**DATA FOR THIS TASK:**
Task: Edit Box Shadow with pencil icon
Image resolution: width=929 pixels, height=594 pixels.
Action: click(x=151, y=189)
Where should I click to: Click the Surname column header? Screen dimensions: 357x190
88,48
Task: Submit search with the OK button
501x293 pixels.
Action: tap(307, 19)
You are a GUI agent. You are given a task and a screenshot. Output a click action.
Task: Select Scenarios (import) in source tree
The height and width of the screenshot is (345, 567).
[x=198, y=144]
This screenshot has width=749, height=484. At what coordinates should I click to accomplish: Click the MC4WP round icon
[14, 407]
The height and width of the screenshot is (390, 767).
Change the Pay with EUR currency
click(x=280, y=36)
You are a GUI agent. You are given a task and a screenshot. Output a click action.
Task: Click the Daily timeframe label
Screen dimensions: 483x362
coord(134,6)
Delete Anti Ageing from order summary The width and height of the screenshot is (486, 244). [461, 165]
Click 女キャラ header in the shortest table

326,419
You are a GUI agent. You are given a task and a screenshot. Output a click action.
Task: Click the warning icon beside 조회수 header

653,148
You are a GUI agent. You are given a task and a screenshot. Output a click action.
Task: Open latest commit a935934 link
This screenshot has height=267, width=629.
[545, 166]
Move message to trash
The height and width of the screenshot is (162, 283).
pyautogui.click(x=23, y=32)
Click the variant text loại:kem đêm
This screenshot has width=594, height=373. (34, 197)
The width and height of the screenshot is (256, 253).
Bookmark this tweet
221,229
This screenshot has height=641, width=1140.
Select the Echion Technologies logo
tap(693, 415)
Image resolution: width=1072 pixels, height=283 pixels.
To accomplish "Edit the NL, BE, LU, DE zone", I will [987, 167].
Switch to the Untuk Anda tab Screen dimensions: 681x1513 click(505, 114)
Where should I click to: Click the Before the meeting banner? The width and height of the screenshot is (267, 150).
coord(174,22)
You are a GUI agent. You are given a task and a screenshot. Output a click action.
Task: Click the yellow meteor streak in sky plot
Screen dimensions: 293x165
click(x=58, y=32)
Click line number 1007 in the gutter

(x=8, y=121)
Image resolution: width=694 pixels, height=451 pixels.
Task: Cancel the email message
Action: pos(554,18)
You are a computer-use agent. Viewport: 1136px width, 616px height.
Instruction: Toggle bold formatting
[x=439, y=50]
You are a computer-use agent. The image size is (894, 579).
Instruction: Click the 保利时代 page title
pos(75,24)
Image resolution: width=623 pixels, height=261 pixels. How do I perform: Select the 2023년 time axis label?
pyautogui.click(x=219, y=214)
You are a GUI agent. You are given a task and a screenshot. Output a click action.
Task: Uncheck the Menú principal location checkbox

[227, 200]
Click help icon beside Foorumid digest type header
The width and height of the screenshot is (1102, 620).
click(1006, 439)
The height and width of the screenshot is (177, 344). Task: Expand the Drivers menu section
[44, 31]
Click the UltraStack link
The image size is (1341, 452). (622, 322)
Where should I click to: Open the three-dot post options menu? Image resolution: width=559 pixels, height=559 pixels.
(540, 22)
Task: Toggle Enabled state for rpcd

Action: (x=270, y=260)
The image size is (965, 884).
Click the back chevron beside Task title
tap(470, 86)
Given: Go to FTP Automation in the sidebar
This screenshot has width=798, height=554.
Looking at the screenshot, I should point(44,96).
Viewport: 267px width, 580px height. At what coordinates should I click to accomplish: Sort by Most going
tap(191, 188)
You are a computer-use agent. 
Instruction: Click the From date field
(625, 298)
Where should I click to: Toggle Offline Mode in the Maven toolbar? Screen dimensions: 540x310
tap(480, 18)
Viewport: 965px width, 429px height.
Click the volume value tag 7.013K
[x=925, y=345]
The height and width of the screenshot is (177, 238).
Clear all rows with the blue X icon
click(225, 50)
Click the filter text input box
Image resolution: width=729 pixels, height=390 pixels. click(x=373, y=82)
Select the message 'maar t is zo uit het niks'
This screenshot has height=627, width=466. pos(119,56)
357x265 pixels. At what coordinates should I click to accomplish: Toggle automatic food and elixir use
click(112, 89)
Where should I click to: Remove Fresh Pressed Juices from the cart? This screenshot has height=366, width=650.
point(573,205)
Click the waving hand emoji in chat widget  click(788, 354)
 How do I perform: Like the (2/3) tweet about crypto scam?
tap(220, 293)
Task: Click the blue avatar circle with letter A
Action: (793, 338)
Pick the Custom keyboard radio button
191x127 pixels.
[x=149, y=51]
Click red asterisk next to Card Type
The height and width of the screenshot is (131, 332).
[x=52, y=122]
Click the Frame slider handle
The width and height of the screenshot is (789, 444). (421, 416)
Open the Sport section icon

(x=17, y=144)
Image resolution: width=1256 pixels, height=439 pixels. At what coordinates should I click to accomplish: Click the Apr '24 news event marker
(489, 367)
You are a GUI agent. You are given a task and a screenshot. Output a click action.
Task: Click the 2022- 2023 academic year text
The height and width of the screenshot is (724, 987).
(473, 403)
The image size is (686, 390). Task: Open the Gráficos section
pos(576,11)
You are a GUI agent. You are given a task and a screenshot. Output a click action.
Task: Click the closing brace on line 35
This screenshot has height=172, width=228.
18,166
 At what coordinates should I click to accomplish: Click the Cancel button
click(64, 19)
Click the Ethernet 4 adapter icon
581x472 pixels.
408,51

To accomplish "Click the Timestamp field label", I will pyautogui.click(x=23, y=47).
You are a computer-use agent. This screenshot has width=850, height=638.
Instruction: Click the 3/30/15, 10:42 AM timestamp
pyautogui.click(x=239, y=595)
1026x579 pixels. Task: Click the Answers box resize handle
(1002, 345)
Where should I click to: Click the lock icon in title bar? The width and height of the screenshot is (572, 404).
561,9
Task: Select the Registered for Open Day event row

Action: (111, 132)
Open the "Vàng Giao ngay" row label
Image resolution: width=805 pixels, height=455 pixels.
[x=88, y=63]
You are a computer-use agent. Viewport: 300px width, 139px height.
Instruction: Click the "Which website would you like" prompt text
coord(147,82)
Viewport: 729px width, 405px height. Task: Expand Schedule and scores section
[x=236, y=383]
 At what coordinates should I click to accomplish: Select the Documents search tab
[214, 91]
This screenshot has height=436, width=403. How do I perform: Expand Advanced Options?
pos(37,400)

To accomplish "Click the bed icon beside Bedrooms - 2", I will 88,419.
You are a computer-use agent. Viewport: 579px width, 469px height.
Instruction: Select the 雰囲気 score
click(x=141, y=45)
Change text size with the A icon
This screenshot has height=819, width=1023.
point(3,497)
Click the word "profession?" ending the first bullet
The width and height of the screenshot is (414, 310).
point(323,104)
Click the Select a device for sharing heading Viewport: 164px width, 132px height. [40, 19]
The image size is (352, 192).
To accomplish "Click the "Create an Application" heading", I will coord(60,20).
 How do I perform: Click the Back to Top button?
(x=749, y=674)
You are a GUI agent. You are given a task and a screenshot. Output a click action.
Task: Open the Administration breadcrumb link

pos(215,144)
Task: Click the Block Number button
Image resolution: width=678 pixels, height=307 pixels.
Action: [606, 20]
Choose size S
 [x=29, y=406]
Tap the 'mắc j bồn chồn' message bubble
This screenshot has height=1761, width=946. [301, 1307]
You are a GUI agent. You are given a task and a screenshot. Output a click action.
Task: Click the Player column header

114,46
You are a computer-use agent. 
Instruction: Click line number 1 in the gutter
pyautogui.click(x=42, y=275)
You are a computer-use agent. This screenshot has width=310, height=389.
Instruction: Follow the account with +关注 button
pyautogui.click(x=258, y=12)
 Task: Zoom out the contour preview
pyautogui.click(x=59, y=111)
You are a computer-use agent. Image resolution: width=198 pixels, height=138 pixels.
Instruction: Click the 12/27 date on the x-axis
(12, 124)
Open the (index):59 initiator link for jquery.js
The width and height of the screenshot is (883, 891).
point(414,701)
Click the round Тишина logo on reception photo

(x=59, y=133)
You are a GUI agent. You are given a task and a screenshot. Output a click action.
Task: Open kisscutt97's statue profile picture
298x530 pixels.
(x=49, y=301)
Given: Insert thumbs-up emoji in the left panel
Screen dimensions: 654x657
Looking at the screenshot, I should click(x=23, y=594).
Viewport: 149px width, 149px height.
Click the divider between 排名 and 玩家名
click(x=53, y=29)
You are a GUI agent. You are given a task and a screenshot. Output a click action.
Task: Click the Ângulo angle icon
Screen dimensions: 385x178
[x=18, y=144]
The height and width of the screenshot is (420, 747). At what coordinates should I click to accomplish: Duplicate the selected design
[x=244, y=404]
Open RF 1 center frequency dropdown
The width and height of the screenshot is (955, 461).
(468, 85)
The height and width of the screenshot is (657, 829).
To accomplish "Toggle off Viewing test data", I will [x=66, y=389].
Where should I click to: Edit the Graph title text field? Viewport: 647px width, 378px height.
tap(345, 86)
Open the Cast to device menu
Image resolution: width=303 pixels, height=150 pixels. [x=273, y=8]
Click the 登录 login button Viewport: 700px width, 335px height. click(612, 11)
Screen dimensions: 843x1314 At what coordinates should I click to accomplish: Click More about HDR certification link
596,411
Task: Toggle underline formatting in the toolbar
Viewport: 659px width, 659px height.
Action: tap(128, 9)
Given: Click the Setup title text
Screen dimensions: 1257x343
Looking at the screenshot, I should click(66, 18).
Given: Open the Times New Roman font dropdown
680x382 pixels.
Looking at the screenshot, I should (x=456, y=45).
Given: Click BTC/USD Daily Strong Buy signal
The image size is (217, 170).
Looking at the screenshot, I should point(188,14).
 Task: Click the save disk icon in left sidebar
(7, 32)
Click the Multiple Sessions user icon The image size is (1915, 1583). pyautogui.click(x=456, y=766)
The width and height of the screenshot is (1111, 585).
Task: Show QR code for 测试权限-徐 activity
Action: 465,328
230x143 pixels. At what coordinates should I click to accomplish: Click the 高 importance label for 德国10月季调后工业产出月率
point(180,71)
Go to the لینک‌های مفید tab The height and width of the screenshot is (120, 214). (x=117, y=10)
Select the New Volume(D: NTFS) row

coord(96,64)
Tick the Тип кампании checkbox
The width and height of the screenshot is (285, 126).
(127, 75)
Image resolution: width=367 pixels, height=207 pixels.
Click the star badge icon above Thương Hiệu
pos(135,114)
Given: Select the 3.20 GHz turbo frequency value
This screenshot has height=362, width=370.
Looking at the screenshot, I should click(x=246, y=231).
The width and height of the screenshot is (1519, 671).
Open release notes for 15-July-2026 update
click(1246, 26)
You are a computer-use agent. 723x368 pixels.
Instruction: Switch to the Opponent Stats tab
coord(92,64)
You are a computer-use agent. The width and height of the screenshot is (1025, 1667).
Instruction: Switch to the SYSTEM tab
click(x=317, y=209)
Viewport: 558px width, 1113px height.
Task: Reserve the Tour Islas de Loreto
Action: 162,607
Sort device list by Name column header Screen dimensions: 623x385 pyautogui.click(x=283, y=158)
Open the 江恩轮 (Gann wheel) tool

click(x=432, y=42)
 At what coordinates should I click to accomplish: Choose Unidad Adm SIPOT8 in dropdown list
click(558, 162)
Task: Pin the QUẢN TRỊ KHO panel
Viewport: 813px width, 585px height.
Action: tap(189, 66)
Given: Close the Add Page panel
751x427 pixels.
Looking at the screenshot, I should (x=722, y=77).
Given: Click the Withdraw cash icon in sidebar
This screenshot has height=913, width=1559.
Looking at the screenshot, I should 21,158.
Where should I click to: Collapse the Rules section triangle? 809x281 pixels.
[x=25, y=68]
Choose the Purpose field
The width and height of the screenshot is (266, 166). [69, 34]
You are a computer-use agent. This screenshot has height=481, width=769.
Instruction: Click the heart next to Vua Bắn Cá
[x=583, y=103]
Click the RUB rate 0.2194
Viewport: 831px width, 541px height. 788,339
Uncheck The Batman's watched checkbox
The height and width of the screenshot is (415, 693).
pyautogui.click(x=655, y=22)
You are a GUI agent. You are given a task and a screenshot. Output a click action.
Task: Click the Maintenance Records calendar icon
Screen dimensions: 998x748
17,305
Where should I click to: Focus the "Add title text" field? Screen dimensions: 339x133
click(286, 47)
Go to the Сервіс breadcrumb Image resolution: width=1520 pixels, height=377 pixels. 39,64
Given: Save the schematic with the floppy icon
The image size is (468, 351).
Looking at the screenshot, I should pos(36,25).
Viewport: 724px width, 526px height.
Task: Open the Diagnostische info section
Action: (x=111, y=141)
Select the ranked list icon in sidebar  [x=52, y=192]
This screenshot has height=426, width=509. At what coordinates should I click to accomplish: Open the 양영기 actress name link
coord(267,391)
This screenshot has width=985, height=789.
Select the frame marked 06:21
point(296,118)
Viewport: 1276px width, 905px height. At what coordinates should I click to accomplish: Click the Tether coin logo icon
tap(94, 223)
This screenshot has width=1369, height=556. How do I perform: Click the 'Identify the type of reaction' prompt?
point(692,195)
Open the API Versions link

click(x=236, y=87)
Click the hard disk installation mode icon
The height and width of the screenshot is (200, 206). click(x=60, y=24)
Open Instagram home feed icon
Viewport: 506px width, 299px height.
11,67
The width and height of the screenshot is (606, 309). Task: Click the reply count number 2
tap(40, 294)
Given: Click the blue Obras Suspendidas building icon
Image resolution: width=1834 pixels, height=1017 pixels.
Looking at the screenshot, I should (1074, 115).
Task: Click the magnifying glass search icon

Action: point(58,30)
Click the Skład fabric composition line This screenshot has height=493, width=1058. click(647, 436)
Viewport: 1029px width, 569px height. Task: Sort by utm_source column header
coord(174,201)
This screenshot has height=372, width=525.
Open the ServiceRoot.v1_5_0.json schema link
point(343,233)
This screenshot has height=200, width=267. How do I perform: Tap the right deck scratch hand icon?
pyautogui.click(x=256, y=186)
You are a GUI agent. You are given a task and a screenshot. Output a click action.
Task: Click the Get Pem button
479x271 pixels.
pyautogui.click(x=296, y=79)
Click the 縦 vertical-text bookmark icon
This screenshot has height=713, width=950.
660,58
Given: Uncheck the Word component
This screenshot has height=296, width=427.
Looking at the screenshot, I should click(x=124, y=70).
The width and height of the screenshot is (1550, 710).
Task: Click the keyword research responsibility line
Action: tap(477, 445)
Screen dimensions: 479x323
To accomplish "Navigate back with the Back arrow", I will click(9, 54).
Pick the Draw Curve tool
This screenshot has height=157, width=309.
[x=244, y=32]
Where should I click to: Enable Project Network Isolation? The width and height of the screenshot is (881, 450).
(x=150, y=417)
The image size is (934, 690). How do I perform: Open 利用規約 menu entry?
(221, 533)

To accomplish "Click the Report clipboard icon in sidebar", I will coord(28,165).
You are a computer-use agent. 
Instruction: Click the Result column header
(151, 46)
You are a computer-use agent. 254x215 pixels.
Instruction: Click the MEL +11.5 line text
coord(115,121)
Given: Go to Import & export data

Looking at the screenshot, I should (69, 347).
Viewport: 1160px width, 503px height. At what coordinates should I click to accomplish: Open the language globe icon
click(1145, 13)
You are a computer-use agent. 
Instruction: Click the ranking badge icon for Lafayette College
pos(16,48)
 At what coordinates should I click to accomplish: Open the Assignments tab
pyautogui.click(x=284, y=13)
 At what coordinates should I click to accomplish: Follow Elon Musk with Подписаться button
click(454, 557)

**WORK INSTRUCTIONS:** Scan the material above. Copy each line where "heading" occurs.

**ANSWER AREA:**
Click the Select a device for sharing heading Viewport: 164px width, 132px height. [40, 19]
To accomplish "Click the "Create an Application" heading", I will coord(60,20).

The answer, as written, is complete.